Il nido dell'Anatra

"I censori tendono a fare quello che soltanto gli psicotici fanno: confondere l'illusione con la realtà". (David Cronenberg)

IL RE CREMISI


Sono cresciuto con alcuni suoni. Da piccolo quello che ho immagazzinato come bagaglio musicale sono stati da un lato i Roxy Music, i Led Zeppelin, Black Sabbat, Iron Butterfly, King Crimson, Banco del Mutuo Soccorso, Pink Floyd, Deep Purple, dall’altro la disco music più modiaiola degli anni 70 e il Funk: Bee Gees, Tavares, Commodores, Prince (prima maniera), Patrick Hernandez, Sylvester, KC and the Sunshine Band, Sisters Sledge e via di seguito. Poi crescendo, negli anni 80 ho scelto io cosa ascoltare e comperare e ho spaziato tra gli Iron Maiden, gli ZZ Top, Brian Eno, Talking Heads, Queen.

C’è però un gruppo che non mi ha mai abbandonato sin dall’infanzia perché i loro suoni in qualche modo mi hanno svezzato alla musica “impegnata”… anzi “impegnativa”: King Crimson.

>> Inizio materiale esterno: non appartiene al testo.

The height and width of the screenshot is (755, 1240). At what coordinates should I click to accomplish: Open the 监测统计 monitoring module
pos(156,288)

Il Re Cremisi ha del miracoloso, da quarant’anni suonati suonano, da quarant’anni si rinnovano (musicalmente e fisicamente) e da quarant’anni sfornano dischi. Certo, come i veri artisti il passare del tempo ha intaccato parte dello smalto di una volta, quello che allora veniva definito “virtuosismo” adesso molti lo tacciano di “freddo tecnicismo”. Ma è musica e il “freddo” e “caldo” è sempre qualcosa di molto relativo, soggettivo e strettamente personale.

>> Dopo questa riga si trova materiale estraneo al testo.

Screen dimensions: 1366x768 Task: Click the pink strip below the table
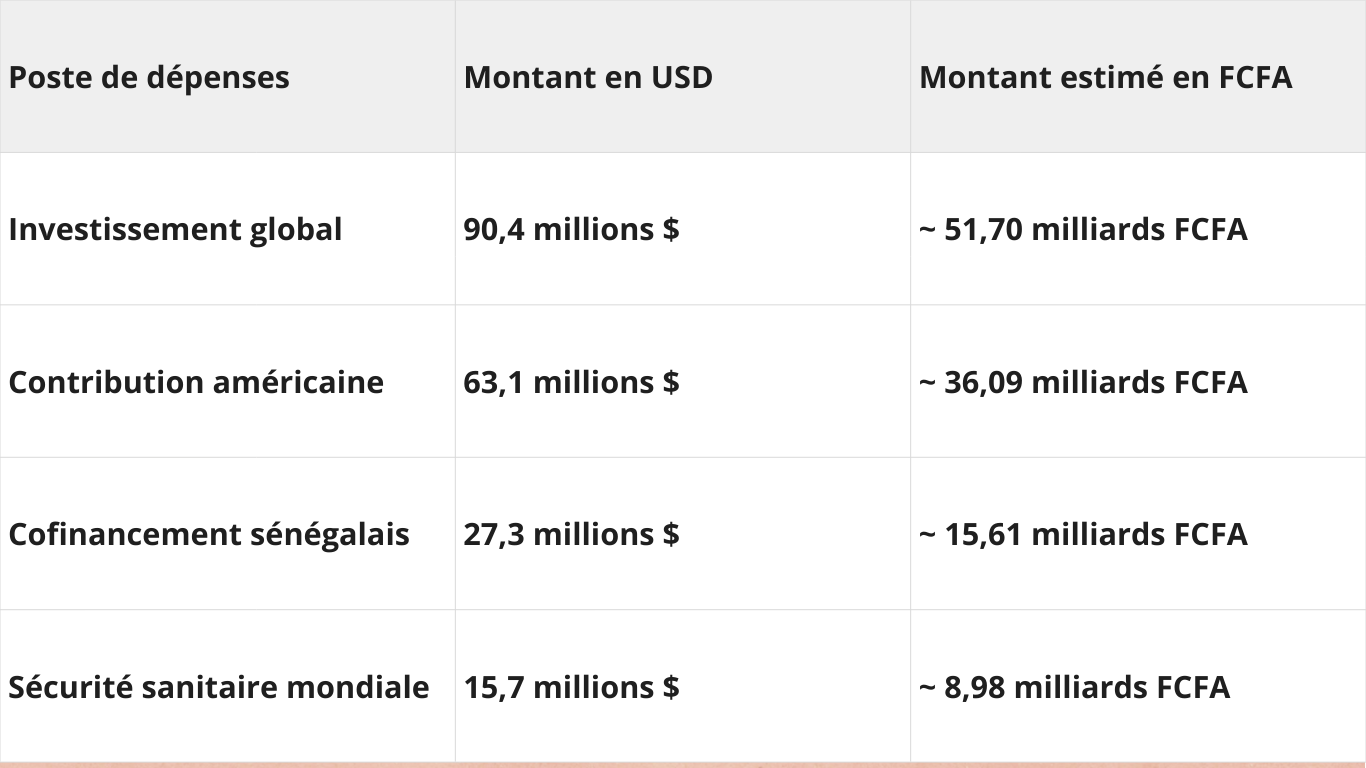coord(683,765)
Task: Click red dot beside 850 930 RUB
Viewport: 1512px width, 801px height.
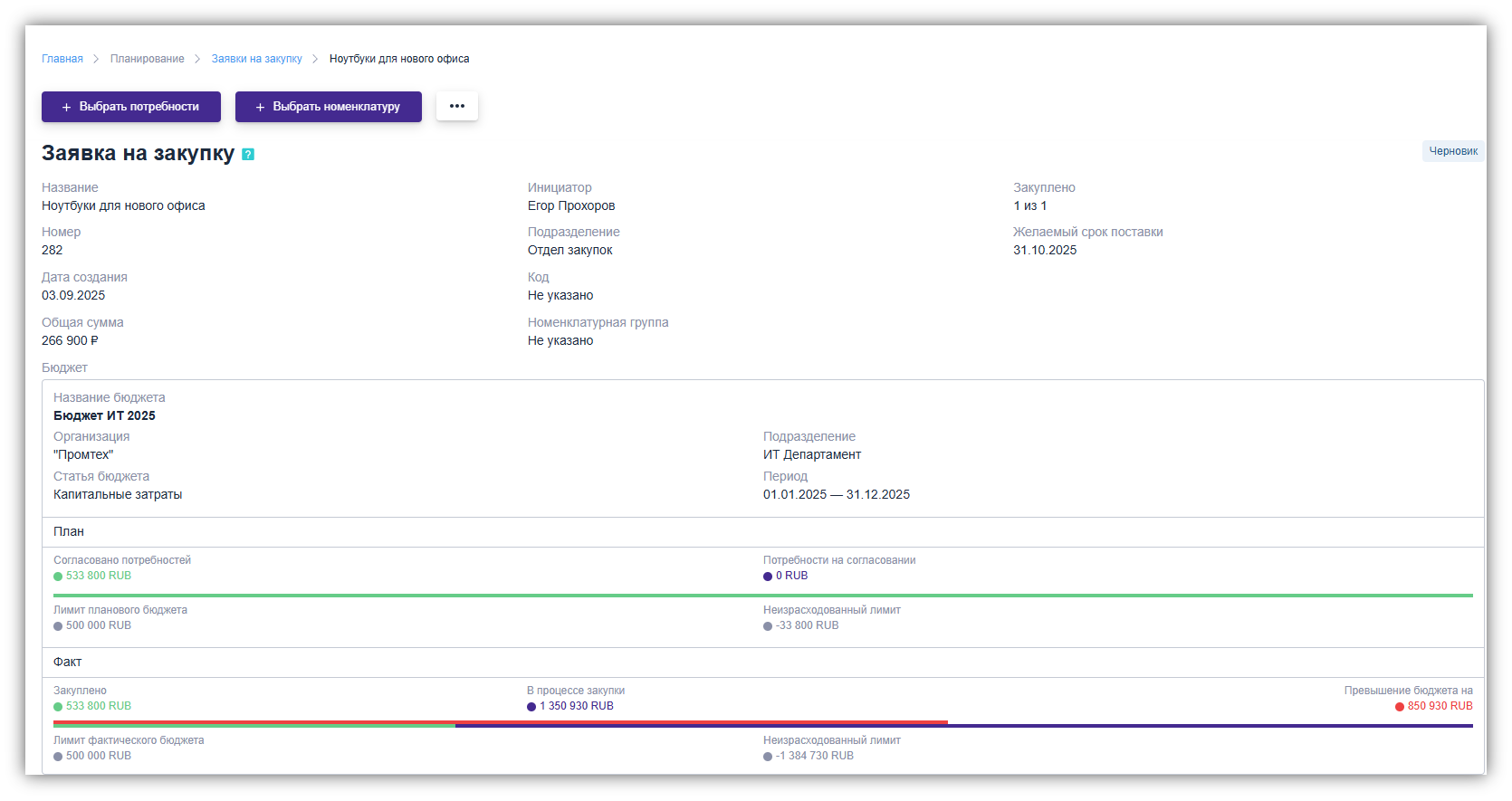Action: click(1400, 707)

I King Crimson sono abituati a costruire vere e proprie cattedrali sonore, piene di guglie, di gargoyle, di volte e asimmetrie. Il periodo “jazzato”, quello “hard”, quello “pop”, quello “progressive”… racchiudere un gruppo come i KC in un genere, in un modo di suonare è riduttivo. È riduttivo in molti sensi, il primo perché Robert Fripp mente ed anima di questa fucina di suoni è l’unico ad essere rimasto ancorato a questo progetto, il secondo è la diretta derivazione del primo senso: i King Crimson non sono un vero e proprio gruppo ma un’ etichetta, un marchio, un’idea  all’interno della quale Robert Fripp in primis e tutti gli altri musicisti poi sviluppano il suono, il loro modo di concepire la musica.  Greg Lake (Emerson Lake & Palmer), Brian Eno (ex Roxy Music ma tangenzialmente), Peter Sinfield, Keith Tippet,  Jon Anderson (YES), Bill Bruford (YES), Tony Levin, Adrian Belew e l’elenco continua imperterrito… perché i KC sono così… Tanti, e nessuno. Ma per una visiona più ampia della gente che ci ha lavorato e ci lavora sotto il nome KC rimando tutti su Wikipedia. Qui non voglio duplicare la voce KING CRIMSON già presente sull’enciclopedia on-line, voglio esprimere sensazioni ed emozioni suscitate da questi suoni.

Ogni tanto mi ritrovo a riascoltare dei brani, dei cd interi del Re Cremisi e inevitabilmente mi trovo ogni volta spiazzato, tra il Rock da camera, il rock Acido, quartetti d’archi e fiati settecenteschi, fortissime influenze Jazz con trombe e sassofoni, rock duro e puro con virtuosismi elettrici con chitarra o paracule sensazioni pop elettroniche. Hanno un pezzo per tutte le stagioni… parafrasando il titolo di un film meraviglioso. Ogni volta è qualcosa di nuovo e ogni volta rispolverano il vecchio “LARKS TONGUES IN ASPIC” aggiungendone delle parti… credo che siamo alla parte VI se non vado errato. Un brano interminabile che ormai viene portato avanti da trent’anni e ogni volta influenzato dalle nuove sonorità e ampliato e proseguito come un lavoro in progress perenne.

Che dire, i KC mi emozionano, mi solleticano prima di tutto il cervello (forse per questo sono considerati “freddi”), ma di gente che va al cuore ce n’è fin troppa e onestamente mi sono anche un po’ rotto i coglioni di emozionarmi col cuore perché i giri di basso sono quelli o le tre o quattro note sono messe lì per quello. Coi KC non corro questo rischio, loro suonano per loro stessi credo… dopo 40 anni Robert Fripp credo suoni per il solo gusto di compiacere sé stesso e affanculo se la cosa non piace o se non viene capita. Ma d’altro canto credo siano uno dei gruppi meno passati in radio nella storia della musica a cominciare dal loro primo album IN THE COURT OF THE CRIMSON KING. In un certo senso gioca a loro favore. E poi sono sempre qui, sempre nuovi e sempre diversi.